Et Fringer fit un portrait exact du capitaine. Mais il n’avait pas achevé que l’employé se frappait le front et disait :

— Attendez donc… je sais ce que vous voulez dire maintenant !

— Ah ! Ah !

— Je viens justement de monter l’homme au premier étage… cinq minutes à peine. Mais il ne loge pas ici.

— Ah bah !

— Non. Mais il y vient souvent, tous les jours presque. Oui, je le connais bien de vue.

— Savez-vous ce qu’il vient faire ici ?

L’employé cligna de l’œil, sourit, regarda autour de lui comme pour s’assurer qu’il n’était pas observé, se pencha vers Fringer et dit à voix basse :

— Il a une amie là-haut… Vous comprenez ?

— Tiens ! tiens ! ricana Fringer, toujours galant ce vieux capitaine !

— Il y a de quoi aussi ! reprit l’employé en clignant deux fois de l’œil et en passant sa langue sur ses lèvres.

Fringer crut comprendre.

— Ah ! elle est gentille ? demanda-t-il.

— Et belle… belle à vous désespérer !

— Vous ne me dites pas… Et jeune aussi, j’imagine ?

— De dix-huit à vingt.

— Du tendre, quoi !

— Vous l’avez dit.

— Aussi, doit-elle posséder un joli nom ?… À moins qu’elle ne porte le nom d’un vilain mari ?

— Non, pas de mari du tout !

— Une vierge donc ?… se mit à rire Fringer.

— Oh ! je ne dis pas ça, sourit l’employé, et je ne le jure pas non plus. C’est une demoiselle qu’on appelle d’ordinaire par son prénom… un petit nom joli comme elle.

— Ma foi, j’aime les jolis noms, dit Fringer.

— Mieux les jolies filles ?… rétorqua l’employé avec un gros rire.

— Quand les deux y sont, je les adore ! Alors, je parie qu’elle s’appelle Florence… c’est mon nom de prédilection.

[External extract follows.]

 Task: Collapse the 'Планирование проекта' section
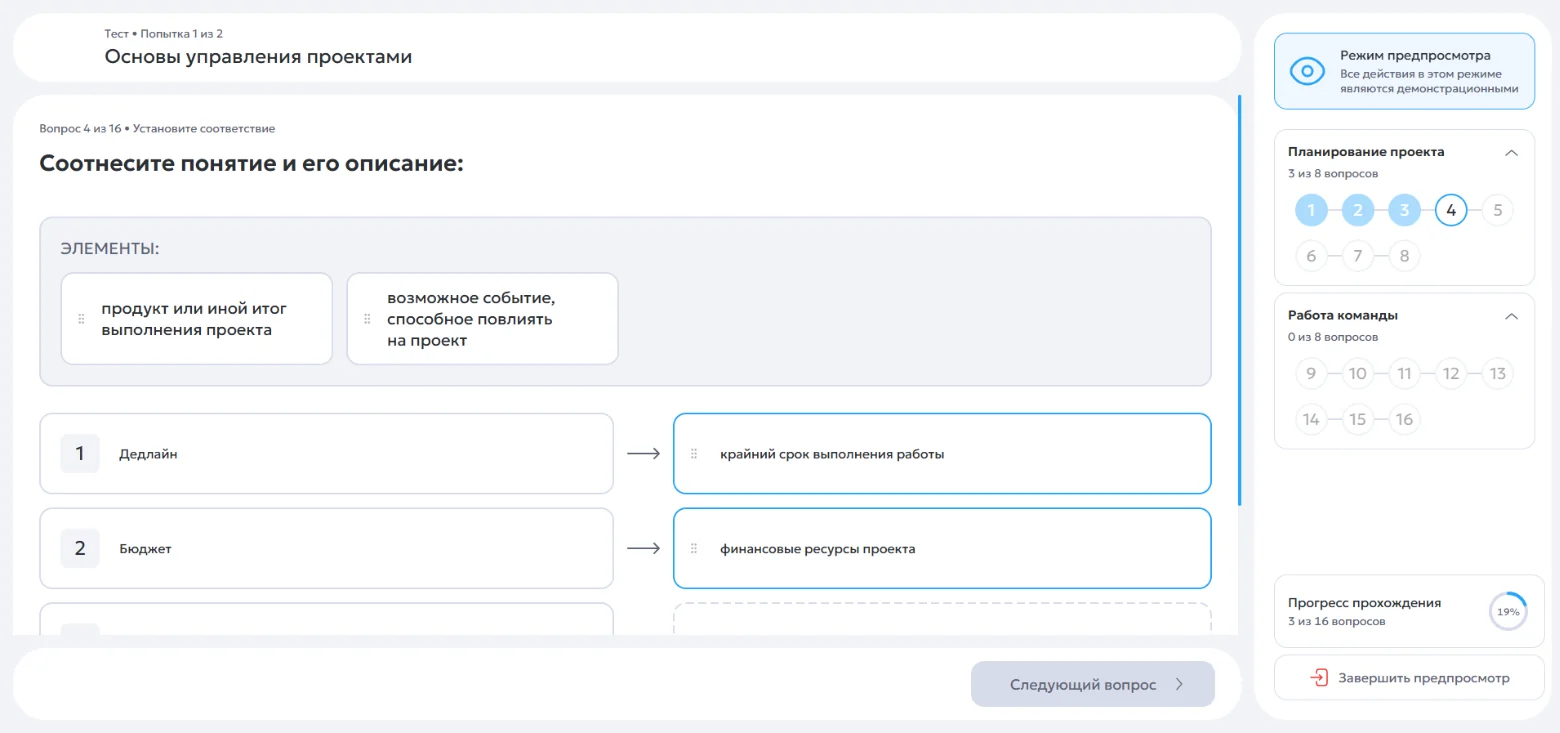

— Vous n’y êtes pas. Florence, pour dire vrai, n’est ni laid ni vilain ; mais j’aime mieux l’autre.

— Voyons voir !

— Elle s’appelle Miss Jane.

Fringer chancela.

— Vous la connaissez, donc ? questionna curieusement l’employé, et tout surpris par l’expression étrange qu’il voyait sur la physionomie de son interlocuteur.

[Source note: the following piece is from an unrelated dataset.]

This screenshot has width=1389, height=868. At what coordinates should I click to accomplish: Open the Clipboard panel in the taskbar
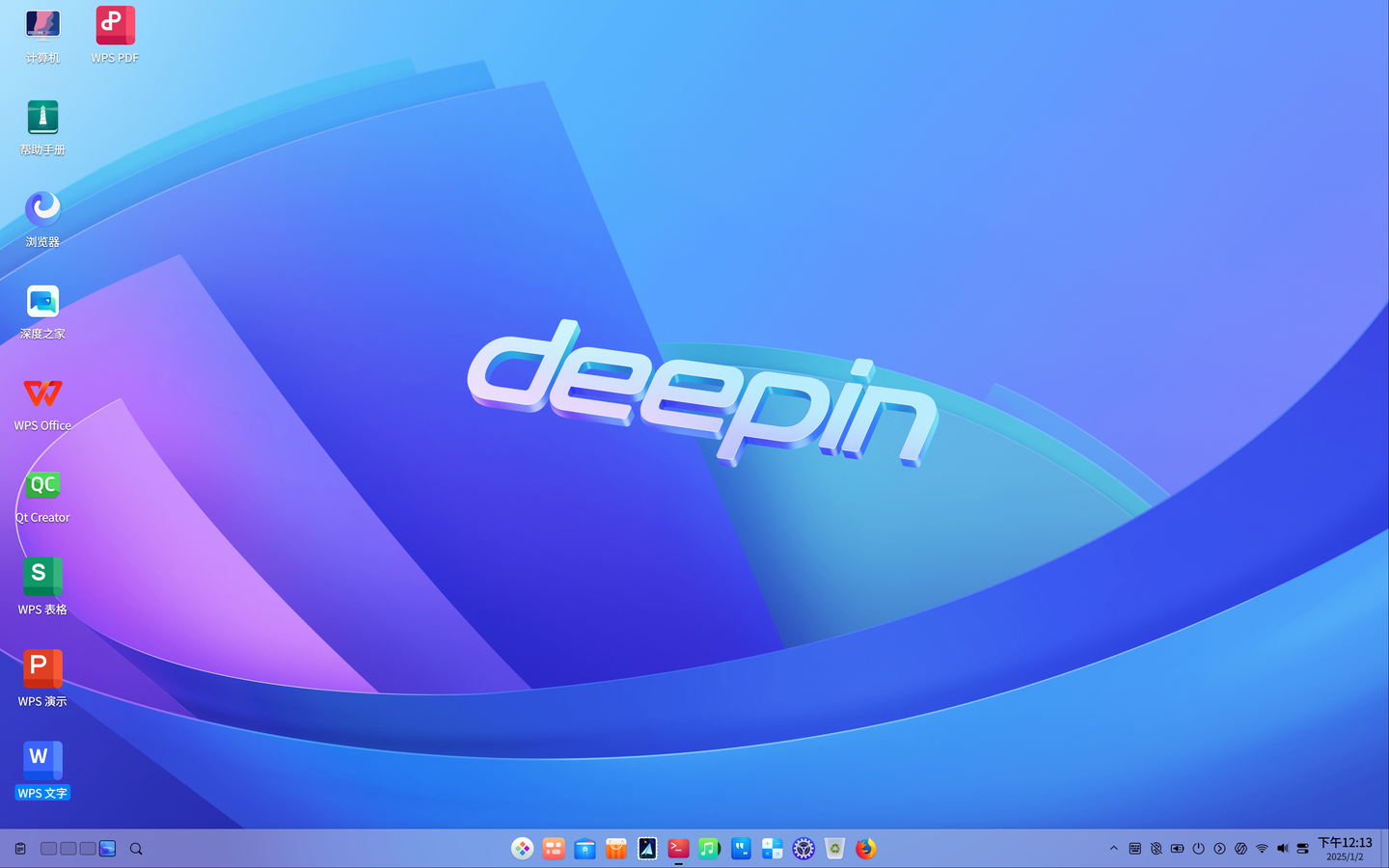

— C’est-à-dire, répondit Fringer en retrouvant son calme, que j’ai connu jadis une Miss Jane… une fille splendide… Mais si vous pouviez me dire son nom de famille ?…

— Son nom, tout au long, est Miss Jenny Wilson.

— Non… ce n’est pas la mienne, répliqua Fringer avec indifférence.

Puis, sachant ce qu’il avait désiré, il ajouta aussitôt :

— En ce cas, je suis de trop ici. Donc, je me sauve… Bonsoir !

Et Fringer, étouffant de joie, sortit rapidement de l’édifice et regagna son auto. Chemin faisant, il se disait :

— Ai-je de la chance un peu ?… Je cherche d’abord Rutten. Au McAlpin, je me laisse dire qu’il est parti en voyage. Je suis désappointé et embêté à la fois. Que faire ? Or, voici que cet idiot de Rutten vient tomber à l’improviste dans mes pattes. Alors, comme je m’attache à lui pour savoir ses allées et venues, voilà qu’il me conduit tout droit chez Miss Jane. Oui… oui… mais ce n’est pas tout, mon cher capitaine, il va bien falloir maintenant que vous ayez la gentillesse de me donner votre adresse. Car, vous le savez, lorsqu’il se présente des affaires urgentes à traiter, il est toujours commode de savoir où trouver sûrement son homme !…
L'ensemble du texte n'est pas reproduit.